Photographers, however, ignore such social norms, and that's a good thing. If they behaved like the rest of us, we wouldn't have exhibitions such as the
Transformer Station's excellent new "Unknown: Pictures of Strangers."

The show explores the allure of gazing at people we don't know, or, to put it more precisely, people whom the photographers didn't know when they captured their images.

The exhibition also reveals new facets in the sensibilities of collectors Fred and Laura Bidwell, who own Transformer Station and use it to display works from their personal collection or new works they commission from contemporary artists.

The current show contrasts sharply with
"Redheaded Peckerwood," which closed June 14, and which focused on Christian Patterson's morbid and morally ambiguous explorations of the 1950s Charlie Starkweather killing spree in Nebraska and Wyoming.

"Pictures of Strangers" has its edgy undercurrents, but the main thrust is to present a new angle on the traditional genre of portraiture by exploring what happens when the subject is anonymous and unknown to the photographer.

The show focuses principally on exciting new works by internationally respected Ohio artist
Ann Hamilton and by Tim Davis, an associate professor at Bard College in Annandale-on-Hudson, New York.

Works by a half dozen other contemporary photographers, including, Barbara Probst, Arne Svenson, Andrew Bush, Doug Rickard, Adam Magyar, Richard Renaldi, Todd Hido, Mrjana Vrbaski and Lawick Muller, round out the compelling and highly satisfying exhibition.

Highlights include Magyar's spectacular 11-minute video shot in super slow motion from a Tokyo subway car as it slowed to a stop in a station.

The video allows you to peer deeply at the faces of people whose images move from right to left across the screen, giving you a brief and revealing glance at each one, before they vanish and are replaced by fresh faces in a seemingly endless river of humanity.

Such works and others in the exhibition appear to be motivated not only by the deep satisfactions of people watching, but by impulses that include voyeurism, a desire to express facets of the artist's self through images of others, or to explore and contradict the kinds of snap judgments we make of strangers to determine whether they are friendly or threatening.

The exhibition wraps all of these potential threads in a highly compelling and handsomely installed visual package.

Hamilton's hauntingly beautiful contribution is a wall-size installation of numerous photographs of strangers she took last March at the Art Dealers Association of America exhibition in New York.

She set up a photo booth in which she invited strangers to pose on the far side of a sheet of plastic that was opaque from their side, but translucent from her side.

She instructed each subject to touch the sheet with a part of his or her body, and then she snapped a portrait.

The result is that only the portions of the subjects' bodies in contact with the scrim – usually a face or a hand - are in focus; the rest of the images are softly blurred.

Printed on large sheets of strong but extremely lightweight Japanese Gampi paper, the portraits fill a high wall in the Transformer gallery in the manner of a 19
th-century Salon-style display that echoes crowded official art exhibitions of that era.
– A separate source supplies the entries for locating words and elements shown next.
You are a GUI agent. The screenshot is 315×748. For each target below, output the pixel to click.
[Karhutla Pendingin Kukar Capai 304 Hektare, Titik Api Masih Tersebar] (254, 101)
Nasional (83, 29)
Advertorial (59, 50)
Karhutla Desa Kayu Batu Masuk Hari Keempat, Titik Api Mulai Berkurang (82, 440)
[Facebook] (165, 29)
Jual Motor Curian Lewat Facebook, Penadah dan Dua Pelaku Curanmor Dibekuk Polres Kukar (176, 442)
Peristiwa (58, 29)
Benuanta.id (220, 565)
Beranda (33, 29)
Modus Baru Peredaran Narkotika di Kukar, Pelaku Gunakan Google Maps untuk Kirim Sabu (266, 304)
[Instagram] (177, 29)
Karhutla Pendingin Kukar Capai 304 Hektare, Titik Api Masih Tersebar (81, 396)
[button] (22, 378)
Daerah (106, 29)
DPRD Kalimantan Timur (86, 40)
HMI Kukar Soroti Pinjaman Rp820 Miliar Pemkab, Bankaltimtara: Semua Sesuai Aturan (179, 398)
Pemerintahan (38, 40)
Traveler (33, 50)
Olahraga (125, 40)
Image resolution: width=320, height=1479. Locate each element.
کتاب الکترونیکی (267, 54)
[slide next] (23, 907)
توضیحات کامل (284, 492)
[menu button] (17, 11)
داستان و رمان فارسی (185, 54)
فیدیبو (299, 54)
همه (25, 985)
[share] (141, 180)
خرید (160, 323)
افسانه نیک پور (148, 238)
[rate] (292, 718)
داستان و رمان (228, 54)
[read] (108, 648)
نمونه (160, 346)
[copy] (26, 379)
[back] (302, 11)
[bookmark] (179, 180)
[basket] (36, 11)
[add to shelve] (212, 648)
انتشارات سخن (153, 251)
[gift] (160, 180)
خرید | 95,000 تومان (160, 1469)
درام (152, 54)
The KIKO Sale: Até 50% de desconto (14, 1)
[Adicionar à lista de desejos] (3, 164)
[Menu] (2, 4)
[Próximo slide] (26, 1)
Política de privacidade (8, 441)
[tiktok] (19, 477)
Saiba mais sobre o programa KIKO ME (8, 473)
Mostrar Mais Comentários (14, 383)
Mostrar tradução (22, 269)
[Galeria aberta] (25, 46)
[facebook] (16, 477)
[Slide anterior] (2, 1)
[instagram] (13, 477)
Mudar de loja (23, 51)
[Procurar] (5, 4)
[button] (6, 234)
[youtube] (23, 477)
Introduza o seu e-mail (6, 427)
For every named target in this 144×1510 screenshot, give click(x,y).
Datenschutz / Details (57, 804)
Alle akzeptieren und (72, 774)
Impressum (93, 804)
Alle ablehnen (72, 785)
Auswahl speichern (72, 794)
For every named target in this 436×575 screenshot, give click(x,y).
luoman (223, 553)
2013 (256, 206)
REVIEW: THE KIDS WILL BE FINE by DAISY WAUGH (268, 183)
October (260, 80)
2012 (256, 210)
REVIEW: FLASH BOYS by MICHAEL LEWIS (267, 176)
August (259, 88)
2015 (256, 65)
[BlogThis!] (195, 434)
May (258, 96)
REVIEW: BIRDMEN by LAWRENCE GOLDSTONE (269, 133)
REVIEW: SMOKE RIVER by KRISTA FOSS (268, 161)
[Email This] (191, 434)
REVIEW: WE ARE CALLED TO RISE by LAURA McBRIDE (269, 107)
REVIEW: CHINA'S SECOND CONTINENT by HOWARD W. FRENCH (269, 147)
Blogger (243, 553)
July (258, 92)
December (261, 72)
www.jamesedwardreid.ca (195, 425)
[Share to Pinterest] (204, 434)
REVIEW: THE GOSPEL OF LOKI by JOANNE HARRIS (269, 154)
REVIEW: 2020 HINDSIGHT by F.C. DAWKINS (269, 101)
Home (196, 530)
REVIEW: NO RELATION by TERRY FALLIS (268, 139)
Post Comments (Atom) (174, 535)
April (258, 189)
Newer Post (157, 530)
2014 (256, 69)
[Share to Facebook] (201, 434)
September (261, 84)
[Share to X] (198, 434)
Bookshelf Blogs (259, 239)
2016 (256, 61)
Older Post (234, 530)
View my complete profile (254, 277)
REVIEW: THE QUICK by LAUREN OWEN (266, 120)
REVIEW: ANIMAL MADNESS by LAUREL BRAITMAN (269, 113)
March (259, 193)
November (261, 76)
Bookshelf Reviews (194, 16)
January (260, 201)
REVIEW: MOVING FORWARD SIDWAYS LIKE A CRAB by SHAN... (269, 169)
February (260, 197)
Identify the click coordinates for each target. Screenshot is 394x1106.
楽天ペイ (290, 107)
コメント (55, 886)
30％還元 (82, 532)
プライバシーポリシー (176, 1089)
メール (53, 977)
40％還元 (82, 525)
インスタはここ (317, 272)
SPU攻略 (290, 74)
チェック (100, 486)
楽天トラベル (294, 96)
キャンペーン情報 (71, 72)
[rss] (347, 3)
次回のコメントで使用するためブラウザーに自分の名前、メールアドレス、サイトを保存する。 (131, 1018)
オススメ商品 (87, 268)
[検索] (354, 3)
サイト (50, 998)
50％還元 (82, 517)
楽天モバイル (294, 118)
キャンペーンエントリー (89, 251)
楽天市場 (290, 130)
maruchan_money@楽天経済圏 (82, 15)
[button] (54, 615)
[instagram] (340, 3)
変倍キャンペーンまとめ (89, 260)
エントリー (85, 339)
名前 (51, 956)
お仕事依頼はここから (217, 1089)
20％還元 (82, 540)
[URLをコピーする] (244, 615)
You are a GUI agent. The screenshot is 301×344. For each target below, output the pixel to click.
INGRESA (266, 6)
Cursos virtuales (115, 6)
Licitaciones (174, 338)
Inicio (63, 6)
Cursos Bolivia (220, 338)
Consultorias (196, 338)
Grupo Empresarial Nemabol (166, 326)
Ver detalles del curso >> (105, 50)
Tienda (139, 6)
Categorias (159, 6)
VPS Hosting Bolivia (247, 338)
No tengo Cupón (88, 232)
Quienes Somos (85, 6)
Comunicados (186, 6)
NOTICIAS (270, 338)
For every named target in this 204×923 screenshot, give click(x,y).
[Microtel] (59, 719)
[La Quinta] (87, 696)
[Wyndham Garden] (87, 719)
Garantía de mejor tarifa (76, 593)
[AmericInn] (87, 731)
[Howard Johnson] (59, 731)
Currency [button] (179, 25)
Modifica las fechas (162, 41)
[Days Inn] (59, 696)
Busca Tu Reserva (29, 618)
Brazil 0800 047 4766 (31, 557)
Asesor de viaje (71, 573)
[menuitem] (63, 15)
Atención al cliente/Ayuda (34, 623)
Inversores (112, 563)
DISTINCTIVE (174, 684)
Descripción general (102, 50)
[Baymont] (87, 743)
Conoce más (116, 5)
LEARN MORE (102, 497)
The effect is that instead of participating in the making of a portrait by gazing at Hamilton and her lens, her subjects are captured in their own private worlds in ways that appear to portray their inner lives – not the images of themselves that they project to the world. The photo booth, while appearing to be an anonymous setting, became a way

Pinned to the wall instead of hung in frames, the Hamilton portraits move softly on air currents in the gallery in ways that impart an almost eerie sense of breathing life to the installation. The effect is arresting and captivating.

Davis has made his reputation by using an 8-by-10-inch view camera mounted on a tripod to make singular, refined images.

While experimenting with a new digital camera, he found he was more excited about shooting video with it than solitary, precisely framed images.

At the invitation of the Bidwells, Davis visited Cleveland last summer and spent 10 days cruising streets in the city and its suburbs taking videos of residents – with their permission – as they walked on sidewalks.

Again, as with Hamilton, Davis's images of strangers appear to reveal a great deal about his subjects, who were completely unknown to him, except that they agreed to be filmed.

There's a handsome young couple strolling in Cleveland Heights, a man in a motorized wheelchair, a roller-skater who skims around cracks and bumps with astonishing grace.

As these and other unnamed subjects stride or roll along, the environments around them unfurl, revealing the rugged charm of a battered, post-industrial city, and the leafy splendor of its inner-ring suburbs.

Davis's mesmerizing video makes it easy to feel affection for both the people he records, and the places through which they move.

The videos have deep art historical resonances that include their frieze-like compositional style, which recalls ancient Roman and Greek temple and sarcophagus relief sculptures. Davis's images also recall the 19
th-century motion studies of Eadward Muybridge, whose work anticipated modern cinema.

But mostly, what you feel watching the loops in Davis's installation is that his subjects, who seem unaware of his presence, have subtly given you, the viewer, permission to gaze at them.

The generosity of this gift, which made Davis's work possible, is palpable, and it makes you, the viewer, feel grateful and sympathetic to the strangers whose images move through the video.

Any exhibition that evokes such emotions is very much worth seeing.